I discussed this with my dad again and reassured him but he seemed confused and still thought he was being transferred that day, however after clarifying he wouldn’t be transferred until Tuesday, I received a call first thing Monday morning informing me that dad was being transferred that day!  I asked if I could come up to see my dad before the transfer as I wanted to make sure he understood what was happening (as I knew he would worry that I hadn’t been informed).

I can understand that things change so quickly within the NHS, but sometimes elderly patients need reassurance of procedures, dates, times etc. . .

Dad was transferred later that day, and I made sure I was at the hospital to meet him on the Ward once he got settled to reassure him.

In my next post I will discuss the angiogram, but before I do that, I must address the warning signs that may have been an indicator that dad could have been at risk of a possible heart attack,

Did we miss something?

Would a ‘Angiogram’ have identified the risk, if performed earlier?

Looking back over the last year, I guess the warning signs were already there, dad had suffered 2 blackouts, and although he passed them off as nothing more than just a moment of dizziness, I was concerned that something was not right.
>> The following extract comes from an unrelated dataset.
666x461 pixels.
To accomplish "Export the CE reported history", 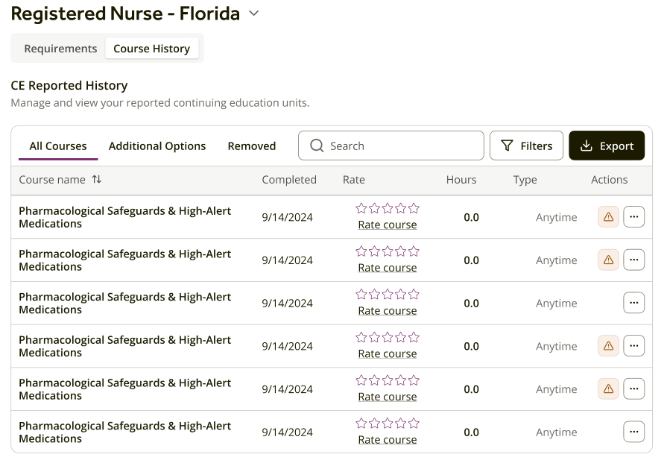I will pos(607,146).
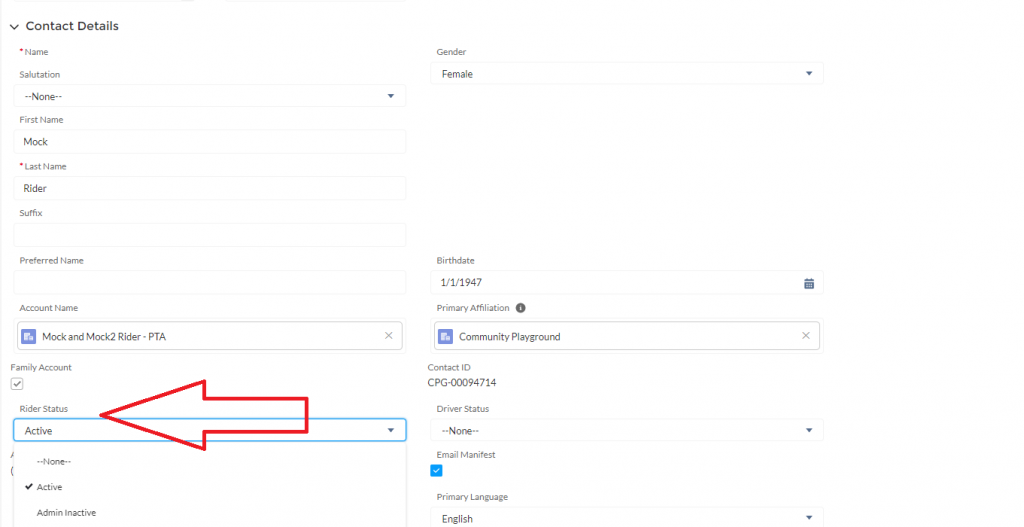Open the Gender dropdown
The image size is (1024, 527).
click(x=629, y=74)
I convinced my dad to make an appointment with his GP to discuss his blackouts, and the on-going dizzy spells and light headed episodes. The GP discussed options of a referral to Neurology or Cardiology.

The referral was made to see a Cardiologist, and after discussions regarding the blackouts a decision was made to fit a loop recorder, which would detect any changes, such as a drop in his heart rate which could have caused the blackouts.

This required a small operation under a local anaesthetic to insert the loop into his chest, just under the skin.

Details of the ‘Loop Recorder’ can be found on the following Link:

The procedure took place in September 2014, dad had not had any further blackouts, and no significant recordings were made. A routine checkup in December didn’t show anything of concern, and he was told to continue to record anything that he thought was relevant, of which he would report so this could be checked out in the cardiology department.

We explained that he was still having episodes of dizziness and was still feeling light headed, but we were told to continue recording anything untoward or concerning.

I must admit, I did not feel assured at this time, and I was not convinced that my dad would identify with an event that he thought should be recorded. I was concerned that he struggled using the recording device, which button to press, he was also unsure what required recording.

It all seemed a little confusing for my dad, but it was a start and we could only follow the doctors advice.

I didn’t feel that this option gave us any answers, and it was more or less down to us to follow this up.